Intel to Shutter Yerushalayim Production Facility

YERUSHALAYIM
Intel (Flash90)
Intel. (Flash90)

International tech giant Intel is closing its Yerushalayim production facility, the company announced Wednesday. The move will affect some 170 workers, most of whom will be transferred to the company’s Kiryat Gat production facility. A research and development center at the Har Chotzvim high-tech industrial zone of Yerushalayim that employs about 100 people will not be affected.

Earlier this year, Intel announced that it was planning to lay off about 11 percent of its 100,000 plus workforce, as it refashions itself from a hardware manufacturer to a maker of smart devices and systems – part of the “Connected Device Big Data” revolution, in which common objects and appliances from refrigerators to washing machines to cars will be connected to servers, which will collect and analyze data, spitting back metrics, suggestions, or instructions.

Already, for example, insurance companies are using sensors to collect data on drivers’ habits and communicating it back to headquarters, where metric analysts use the information to decide how good or bad a risk a driver is based on their real-time driving habits. Proponents of such systems say that it will motivate safe driving, as drivers will get rewarded or penalized for their constant safe driving – and not for the fact that they did not get into accident. Opponents say that it constitutes an invasion of privacy.

The workers will be transferred to Intel’s processor fabrication facility in Kiryat Gat, which is currently producing the company’s Skylake processor, used in the latest generation of laptops and handheld devices sold by the many manufacturers that use Intel processors and components. In 2014, Intel announced that it would upgrade the facility to allow for the production of Skylake and the next generation of Intel processors.
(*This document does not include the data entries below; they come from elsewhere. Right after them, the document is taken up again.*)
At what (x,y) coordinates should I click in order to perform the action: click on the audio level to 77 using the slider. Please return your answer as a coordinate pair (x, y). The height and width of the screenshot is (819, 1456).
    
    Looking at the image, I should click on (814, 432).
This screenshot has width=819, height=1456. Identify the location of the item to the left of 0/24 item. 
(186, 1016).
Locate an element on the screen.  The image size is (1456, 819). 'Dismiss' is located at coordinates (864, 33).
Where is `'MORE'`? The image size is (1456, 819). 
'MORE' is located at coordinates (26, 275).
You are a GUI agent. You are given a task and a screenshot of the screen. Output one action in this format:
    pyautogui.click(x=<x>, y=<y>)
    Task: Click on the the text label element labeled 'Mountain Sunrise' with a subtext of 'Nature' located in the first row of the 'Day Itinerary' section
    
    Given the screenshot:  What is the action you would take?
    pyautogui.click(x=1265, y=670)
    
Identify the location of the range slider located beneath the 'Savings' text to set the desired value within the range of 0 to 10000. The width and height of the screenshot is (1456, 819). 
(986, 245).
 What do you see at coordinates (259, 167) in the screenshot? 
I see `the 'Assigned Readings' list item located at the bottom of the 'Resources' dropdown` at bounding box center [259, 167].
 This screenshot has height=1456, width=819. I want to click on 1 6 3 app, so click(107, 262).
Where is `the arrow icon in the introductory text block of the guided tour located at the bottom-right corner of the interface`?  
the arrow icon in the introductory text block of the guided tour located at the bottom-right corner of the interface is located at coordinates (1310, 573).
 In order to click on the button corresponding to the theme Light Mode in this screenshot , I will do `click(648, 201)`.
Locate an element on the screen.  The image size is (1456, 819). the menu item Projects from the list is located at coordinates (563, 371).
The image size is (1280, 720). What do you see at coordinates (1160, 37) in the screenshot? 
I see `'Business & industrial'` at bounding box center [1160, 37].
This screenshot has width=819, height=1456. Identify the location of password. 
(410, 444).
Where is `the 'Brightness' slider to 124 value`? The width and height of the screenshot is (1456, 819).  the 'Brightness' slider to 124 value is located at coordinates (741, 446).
Intel chose Kiryat Gat after a lengthy selection process, in which Israel was pitted against locations in the U.S., Ireland, and India for the upgrade. Their decision was helped by the granting to Intel of benefits worth $600 million through 2022, in which the company will get hefty discounts on taxes and receive other benefits. In return, the company committed to increase its presence in Israel, continuing to hire workers, especially at Kiryat Gat.

Intel Israel is the country’s largest high-tech employer, with over 10,000 employees in locations around the country, many of them engaged in research and development. According to the company, it is responsible for the employment of about 30,000 people in Israel who work at companies supplying it with products and services.